● **ÉNONCÉ A**:
Répondez aux questions suivantes à partir du récit de course :
(i) À quelle heure le peloton s'élance-t-il ?
(ii) Qui est l'organisateur de la course ?
(iii) Vers quel col le narrateur et Toutou attaquent-ils ensemble le raidillon ?
● **ÉNONCÉ B**:
Dans le récit de course, reprenez le passage allant de "A 3h du matin, je" à "toilettes. Anxiété palpable.", en substituant "café" à "petit déjeuner".
● **ÉNONCÉ C**:
D'après le récit de course, pourquoi le narrateur part-il en marchant au signal du départ ? Répondez en une à trois phrases.

● **DOCUMENT SOURCE**:
-----
A 3h du matin, je prends mon petit déjeuner sous le chapiteau de Valloire, l'ambiance est studieuse, sous l'œil inquisiteur de la caméra de France 2. La tranquillité de la veille a disparu chacun vérifie le contenu de son sac, se pommade, ou se bloque aux toilettes. Anxiété palpable.

Vers 4h00, je retrouve mes acolytes pour la vérification des sacs et l'attente du top départ. Raymond Ramina, l'organisateur nous demande en bon militaire de coordonner nos montres. Personne n'a la même heure que lui. A 5h, TOP ! le peloton s'élance, Toutou me l'avait dit: "Je partirai en marchant. C'est pas très dur alors on peut se laisser entraîner et le payer plus tard." J'applique ses conseils et le vois qui pars en courant !

Sol gelé, paysages grandioses

Nous y voilà, c'est parti, plus le temps de penser à autre chose. Il fait froid. Il fait nuit. Nous avons chaud au cœur et une envie grande comme ça d'y aller. Bizarrement, je ne me souviens que difficilement de cette partie de la course. Si, ça me revient ! Je décide de laisser, comme beaucoup de monde, ma frontale dans mon sac en attendant la mi-course. Heureusement le chemin n'est pas trop difficile. Rapidement je double Reine-May et Nicolas, des copains réunionnais, et retrouve le Toutou. Nous attaquons ensemble le raidillon vers le col des Rochilles. Je m'arrête pour prendre une photo de ces crêtes autour de nous qui s'illumine alors que nous sommes toujours à l'ombre et au froid. Cette pause artistique permet au Toutou de s'envoler devant moi de quelques dizaines de mètres. Je suis content pour lui, même si secrètement j'aurais aimé rester à son contact et profiter de son soutien moral et de son expérience, mais ses doutes semblent partis. Tant mieux. Vas-y, fonce José !
-----
Quelques enregistrements:
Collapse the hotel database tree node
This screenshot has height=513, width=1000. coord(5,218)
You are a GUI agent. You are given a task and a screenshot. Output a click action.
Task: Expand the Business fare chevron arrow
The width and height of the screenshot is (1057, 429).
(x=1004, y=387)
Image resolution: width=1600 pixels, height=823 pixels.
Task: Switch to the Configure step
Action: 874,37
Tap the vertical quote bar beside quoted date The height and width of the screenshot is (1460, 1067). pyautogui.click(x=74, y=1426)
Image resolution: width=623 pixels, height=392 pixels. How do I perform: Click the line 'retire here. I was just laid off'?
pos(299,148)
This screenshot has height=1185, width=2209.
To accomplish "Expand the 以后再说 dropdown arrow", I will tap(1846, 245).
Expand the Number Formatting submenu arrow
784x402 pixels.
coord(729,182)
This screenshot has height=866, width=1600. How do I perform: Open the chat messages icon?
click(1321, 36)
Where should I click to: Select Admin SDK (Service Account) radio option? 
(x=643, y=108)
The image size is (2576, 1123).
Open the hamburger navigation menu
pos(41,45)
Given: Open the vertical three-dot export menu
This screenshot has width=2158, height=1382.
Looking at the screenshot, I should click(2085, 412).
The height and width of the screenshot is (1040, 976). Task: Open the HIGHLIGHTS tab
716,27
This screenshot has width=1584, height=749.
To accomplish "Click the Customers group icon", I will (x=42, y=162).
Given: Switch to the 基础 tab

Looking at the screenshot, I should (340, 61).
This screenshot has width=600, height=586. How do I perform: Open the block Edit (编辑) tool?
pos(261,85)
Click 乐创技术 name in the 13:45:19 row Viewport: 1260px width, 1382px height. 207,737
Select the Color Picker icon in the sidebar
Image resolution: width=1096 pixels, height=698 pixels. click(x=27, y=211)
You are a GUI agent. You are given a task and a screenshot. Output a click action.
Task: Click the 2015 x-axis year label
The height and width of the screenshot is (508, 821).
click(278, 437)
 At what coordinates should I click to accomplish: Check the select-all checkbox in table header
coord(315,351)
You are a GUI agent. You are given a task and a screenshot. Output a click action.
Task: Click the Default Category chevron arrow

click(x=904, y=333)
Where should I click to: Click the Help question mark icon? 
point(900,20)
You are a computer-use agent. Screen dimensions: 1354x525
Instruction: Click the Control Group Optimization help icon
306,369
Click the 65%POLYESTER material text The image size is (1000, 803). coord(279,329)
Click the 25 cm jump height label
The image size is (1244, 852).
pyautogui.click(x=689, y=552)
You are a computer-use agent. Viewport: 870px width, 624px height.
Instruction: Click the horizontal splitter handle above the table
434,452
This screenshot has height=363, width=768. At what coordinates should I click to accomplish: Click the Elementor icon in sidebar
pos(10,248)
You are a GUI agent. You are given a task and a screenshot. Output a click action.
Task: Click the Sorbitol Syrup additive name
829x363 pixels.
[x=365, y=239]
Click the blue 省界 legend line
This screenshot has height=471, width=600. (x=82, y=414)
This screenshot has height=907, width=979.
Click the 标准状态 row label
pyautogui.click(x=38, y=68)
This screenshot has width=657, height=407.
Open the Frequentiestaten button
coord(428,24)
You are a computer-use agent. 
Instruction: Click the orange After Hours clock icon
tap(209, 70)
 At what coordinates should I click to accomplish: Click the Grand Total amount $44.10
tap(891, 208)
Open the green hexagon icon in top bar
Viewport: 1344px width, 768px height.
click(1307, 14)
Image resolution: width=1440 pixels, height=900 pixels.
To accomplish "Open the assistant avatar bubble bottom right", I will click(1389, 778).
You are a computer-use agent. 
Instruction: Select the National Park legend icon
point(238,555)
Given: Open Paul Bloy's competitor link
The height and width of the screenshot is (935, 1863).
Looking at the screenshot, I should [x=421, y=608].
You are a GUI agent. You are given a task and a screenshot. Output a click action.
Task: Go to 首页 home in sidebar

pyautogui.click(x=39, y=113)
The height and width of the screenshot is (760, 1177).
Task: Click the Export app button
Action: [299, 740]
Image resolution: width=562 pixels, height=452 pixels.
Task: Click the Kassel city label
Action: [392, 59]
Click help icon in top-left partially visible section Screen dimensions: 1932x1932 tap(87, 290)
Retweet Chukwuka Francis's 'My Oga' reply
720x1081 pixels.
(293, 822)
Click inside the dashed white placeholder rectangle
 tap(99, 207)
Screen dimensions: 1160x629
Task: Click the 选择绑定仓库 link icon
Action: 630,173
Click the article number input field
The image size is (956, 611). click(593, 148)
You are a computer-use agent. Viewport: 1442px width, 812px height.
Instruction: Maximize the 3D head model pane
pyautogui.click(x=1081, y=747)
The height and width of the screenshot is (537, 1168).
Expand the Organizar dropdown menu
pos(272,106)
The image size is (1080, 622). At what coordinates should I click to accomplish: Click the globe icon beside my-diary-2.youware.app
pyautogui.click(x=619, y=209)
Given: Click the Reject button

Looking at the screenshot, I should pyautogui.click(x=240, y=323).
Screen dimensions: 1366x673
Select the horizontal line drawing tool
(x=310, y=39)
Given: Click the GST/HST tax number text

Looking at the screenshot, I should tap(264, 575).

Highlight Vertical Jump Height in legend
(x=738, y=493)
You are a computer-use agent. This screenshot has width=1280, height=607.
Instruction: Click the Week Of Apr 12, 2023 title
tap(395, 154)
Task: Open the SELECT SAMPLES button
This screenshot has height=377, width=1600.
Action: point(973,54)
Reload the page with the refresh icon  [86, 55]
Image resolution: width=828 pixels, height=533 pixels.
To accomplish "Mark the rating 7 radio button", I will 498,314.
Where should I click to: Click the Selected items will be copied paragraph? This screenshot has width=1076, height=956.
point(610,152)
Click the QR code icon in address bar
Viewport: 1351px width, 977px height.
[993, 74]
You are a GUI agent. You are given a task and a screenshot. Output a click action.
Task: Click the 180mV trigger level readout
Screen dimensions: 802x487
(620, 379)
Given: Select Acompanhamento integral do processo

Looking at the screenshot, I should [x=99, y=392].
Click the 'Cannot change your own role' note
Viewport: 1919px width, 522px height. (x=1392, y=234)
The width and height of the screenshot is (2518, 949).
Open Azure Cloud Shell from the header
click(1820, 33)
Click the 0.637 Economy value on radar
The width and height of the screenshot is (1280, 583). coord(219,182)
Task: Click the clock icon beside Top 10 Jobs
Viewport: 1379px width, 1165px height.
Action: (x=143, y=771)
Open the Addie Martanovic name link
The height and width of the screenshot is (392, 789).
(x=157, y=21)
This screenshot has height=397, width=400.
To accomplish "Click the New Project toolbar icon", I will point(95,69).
-----
● **RÉPONSE A**:
(i) À 5h.
(ii) Raymond Ramina.
(iii) Vers le col des Rochilles.

● **RÉPONSE B**:
A 3h du matin, je prends mon café sous le chapiteau de Valloire, l'ambiance est studieuse, sous l'œil inquisiteur de la caméra de France 2. La tranquillité de la veille a disparu chacun vérifie le contenu de son sac, se pommade, ou se bloque aux toilettes. Anxiété palpable.

● **RÉPONSE C**:
Il suit le conseil de Toutou, selon qui le début n'est pas très dur, de sorte qu'on peut se laisser entraîner et le payer plus tard.